The St. Mary’s pediatric intensive care team and Children’s Minnesota neonatal transport team, led by neonatal nurse practitioner Kelli Guth and partnering with transport respiratory therapist Melissa Girnau, were working hard to stabilize him for the journey. They found success when Dr. Haasken was able to place a large intravenous (IV) line that delivered medications to lower his heart rate enough to transport him to Children’s Minnesota.

“As Bennett’s health continued to decline, it was teamwork between myself and the neonatologist and pediatric cardiologist at Children’s Minnesota that allowed him to survive,” said Dr. Haasken. “We all had different skills that we brought to the table. Everyone did their part and focused on Bennett’s wellbeing. It was through our collaboration that he was stabilized for transfer and able to recover.”

Bennett in the hospital

At Children’s Minnesota, Brookelyn and David met Dr. George who briefed them on what was happening with Bennett. Once Bennett made it to the Level IV NICU at the Children’s Minnesota hospital in Minneapolis, the neonatal and cardiology teams were ready for him.  

Brookelyn recalls many clinical experts working together to make sure Bennett would be OK. The family was introduced to Bryan Jepson, MD, a pediatric cardiologist at Children’s Minnesota, who was a member of Bennett’s care team.    

“Dr. Jepson told us he was likely in SVT for at least 48 hours,” Brookelyn said. “He told us that if we had not brought Bennett in that day, he likely wouldn’t have made it through the night.” Bennett had signs of significant injury to his other organs due to his arrhythmia and would need a lot of support in the NICU through the night. 

A rare diagnosis  

Bennett was diagnosed with Wolff-Parkinson-White (WPW) syndrome, a heart condition where patients have episodes of rapid heart rate due to a genetic defect. WPW is a relatively rare condition seen in just 0.1-0.2% of the population. It can be diagnosed at any age, from prenatal into adulthood. It is the most common cause of SVT in children before birth and in the newborn period. 

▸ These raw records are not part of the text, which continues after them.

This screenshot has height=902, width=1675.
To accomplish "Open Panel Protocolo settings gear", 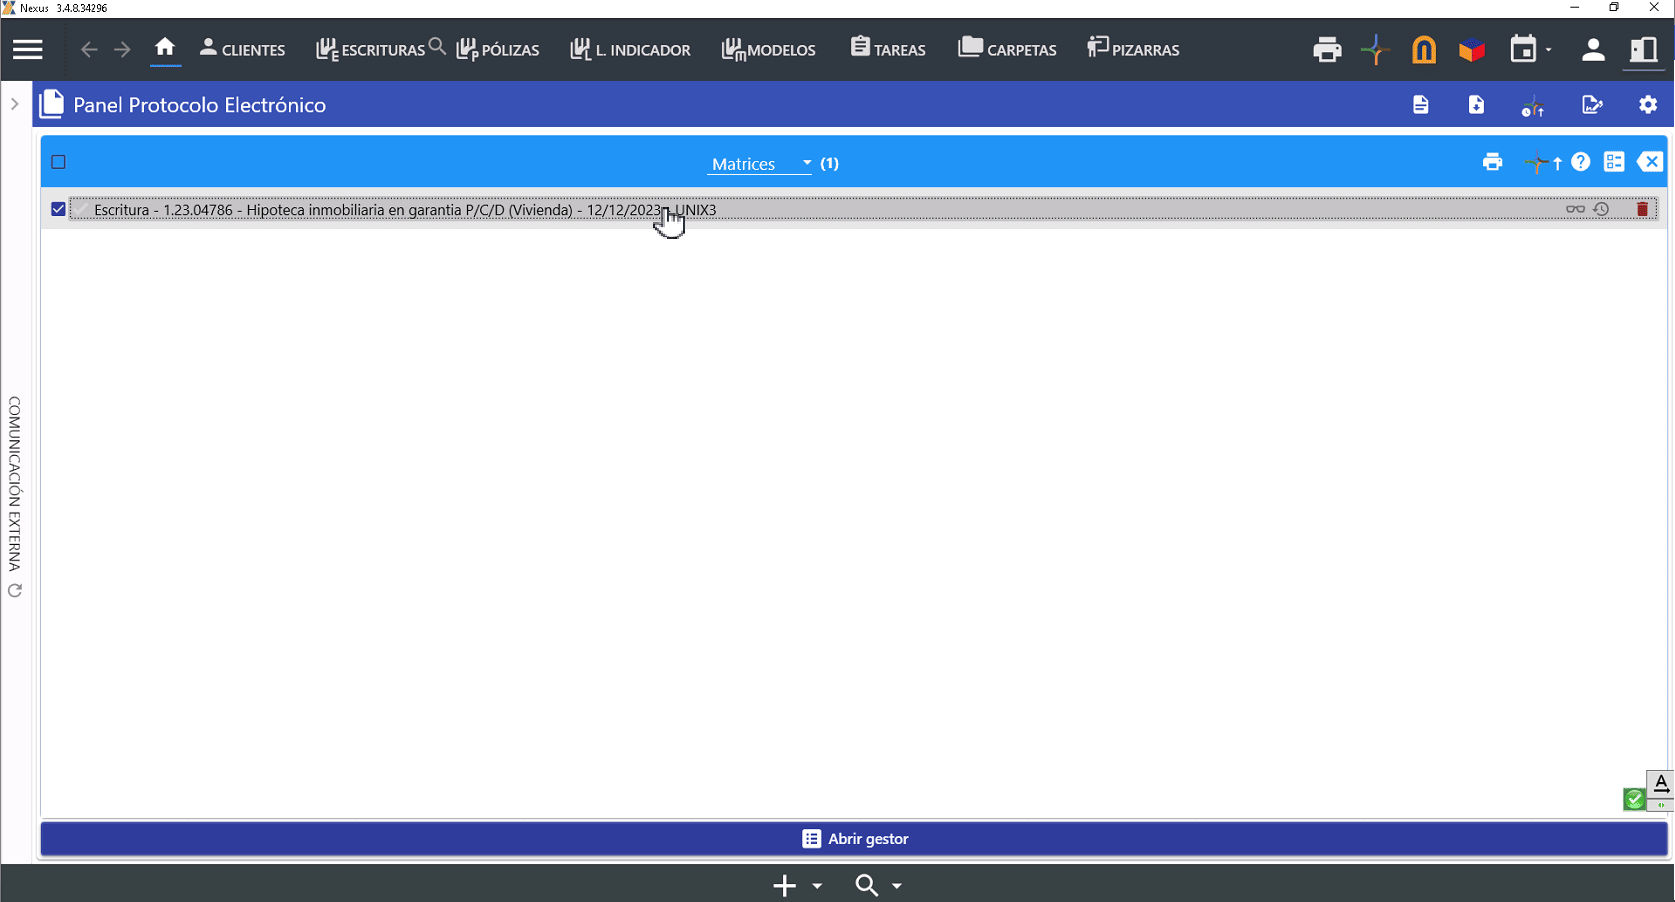I will (1647, 105).
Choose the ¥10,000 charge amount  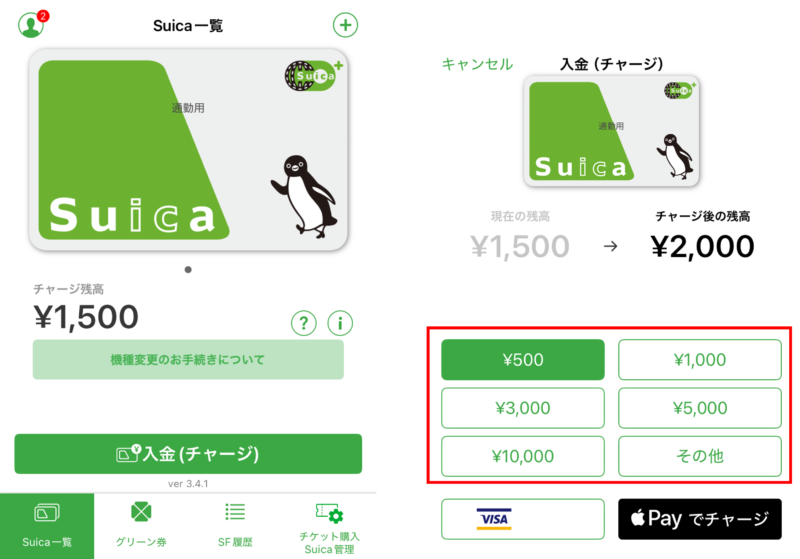pyautogui.click(x=523, y=456)
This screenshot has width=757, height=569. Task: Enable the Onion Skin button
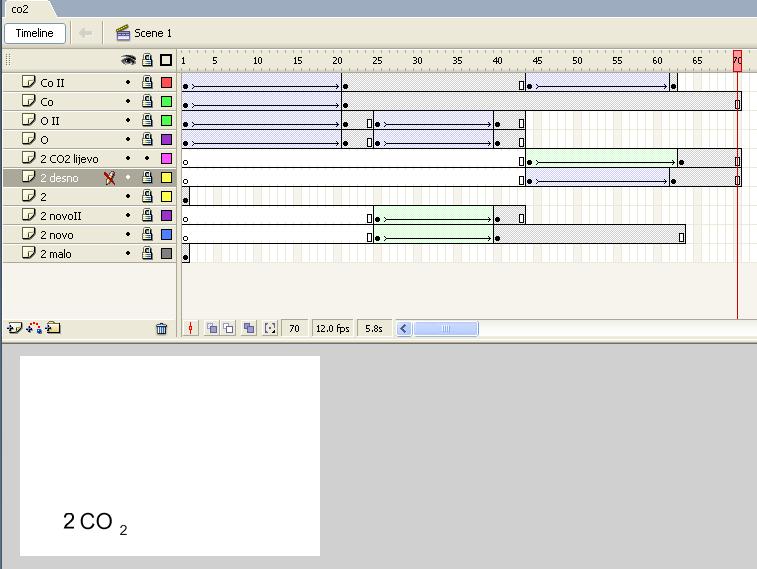pos(212,328)
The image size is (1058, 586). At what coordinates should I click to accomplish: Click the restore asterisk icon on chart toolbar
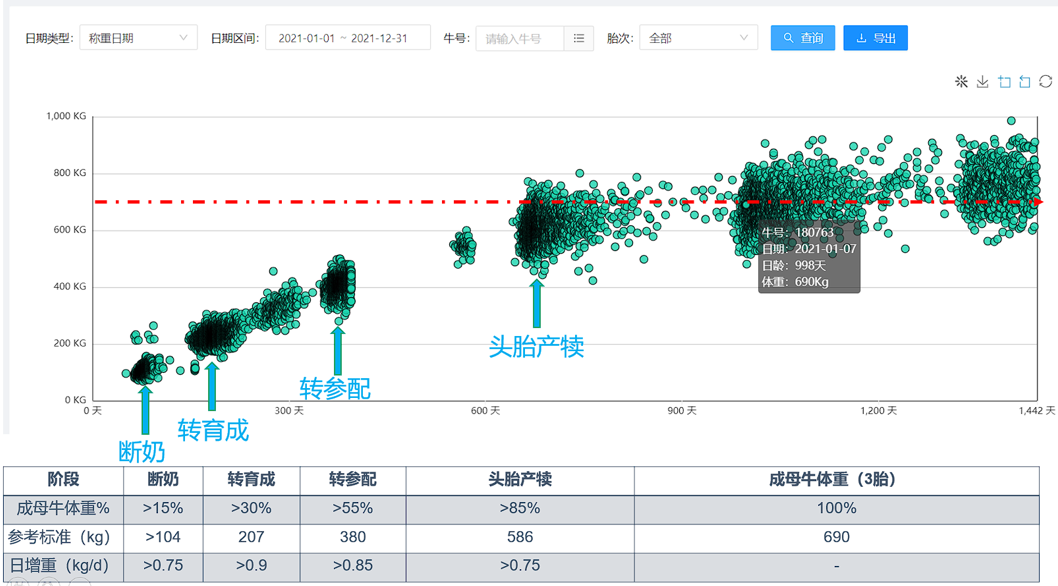click(x=961, y=82)
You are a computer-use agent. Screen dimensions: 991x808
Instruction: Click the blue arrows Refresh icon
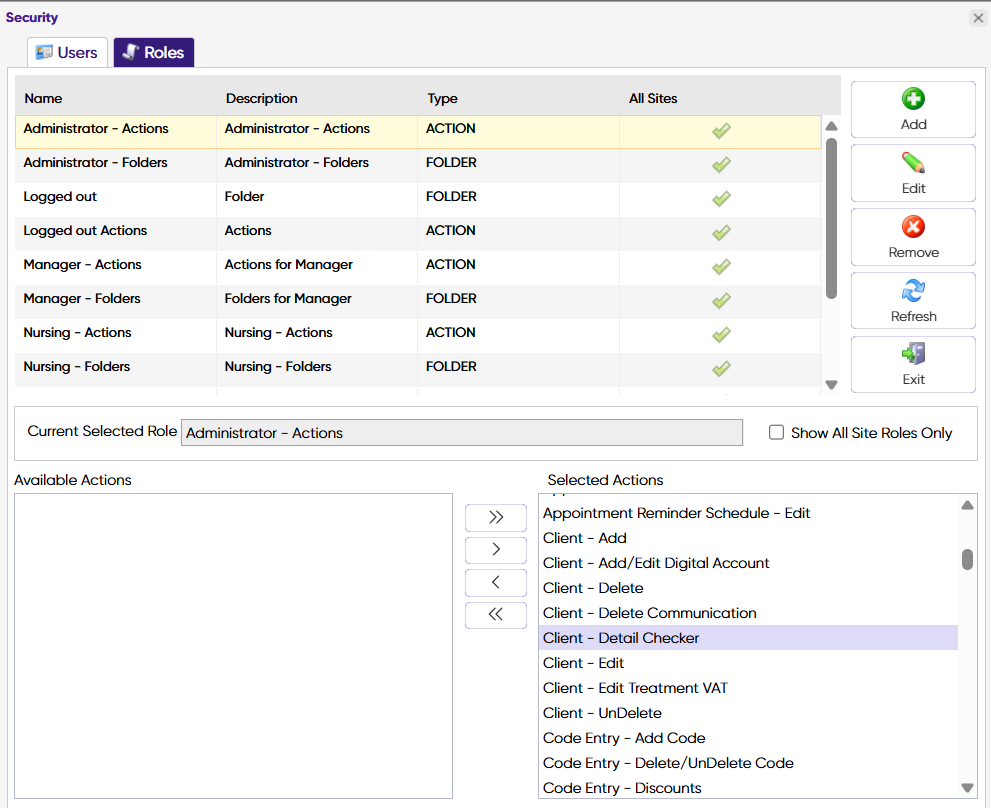tap(913, 291)
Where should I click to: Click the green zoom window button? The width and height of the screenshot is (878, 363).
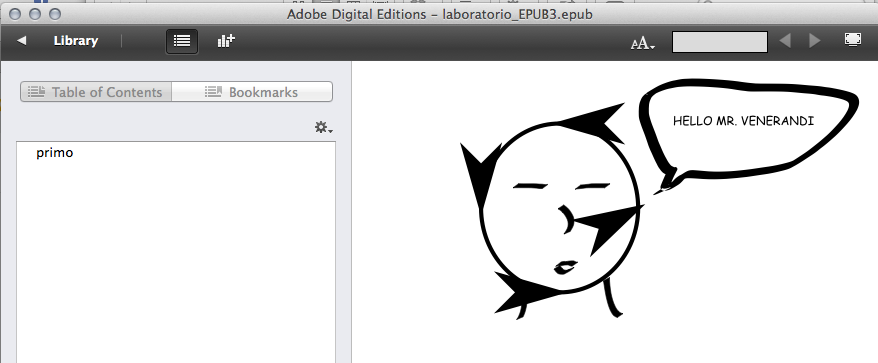point(54,13)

People with Wolff-Parkinson-White syndrome have an extra electrical pathway in the heart that can cause the heart to beat faster than it normally does. Most of the time, the heart beats about 60-100 times per minute. During tachycardia, the heart beats about 150-250 times per minute. 

With WPW syndrome, the frequency and severity of episodes varies from person to person. Some have very few episodes. Others have one or two each week. During an episode, a person can have palpitations, chest pain, dizziness, shortness of breath and faint. 

Bennett was prescribed a beta blocker to be taken every 6-8 hours to keep his heart rate normal and lower the chances of having frequent or long episodes of SVT. The family was also given a stethoscope to check Bennett’s heart rate daily.

Bennett today

“He’s healthy, happy and content,” said Brookelyn. “For the most part, he’s a normal child. He just takes extra medication. He’s our miracle baby. I am truly grateful for both St. Mary’s in Duluth and Children’s (Minnesota) for saving our little boy’s life.” 

Around the time Bennett enters kindergarten, doctors expect he’ll be able to undergo a radiofrequency ablation with the cardiac electrophysiology team at Children’s Minnesota to fix his condition. This is a procedure where a catheter is guided through a vein or artery in the leg to the heart. When the problem area of the heart is pinpointed, the catheter tip uses hot energy to destroy the tissues causing arrythmia. 

Bennett in a swing with a hat on

Bennett continues to receive ongoing care at St. Mary’s in Duluth, with regular cardiology appointments to ensure he continues to thrive.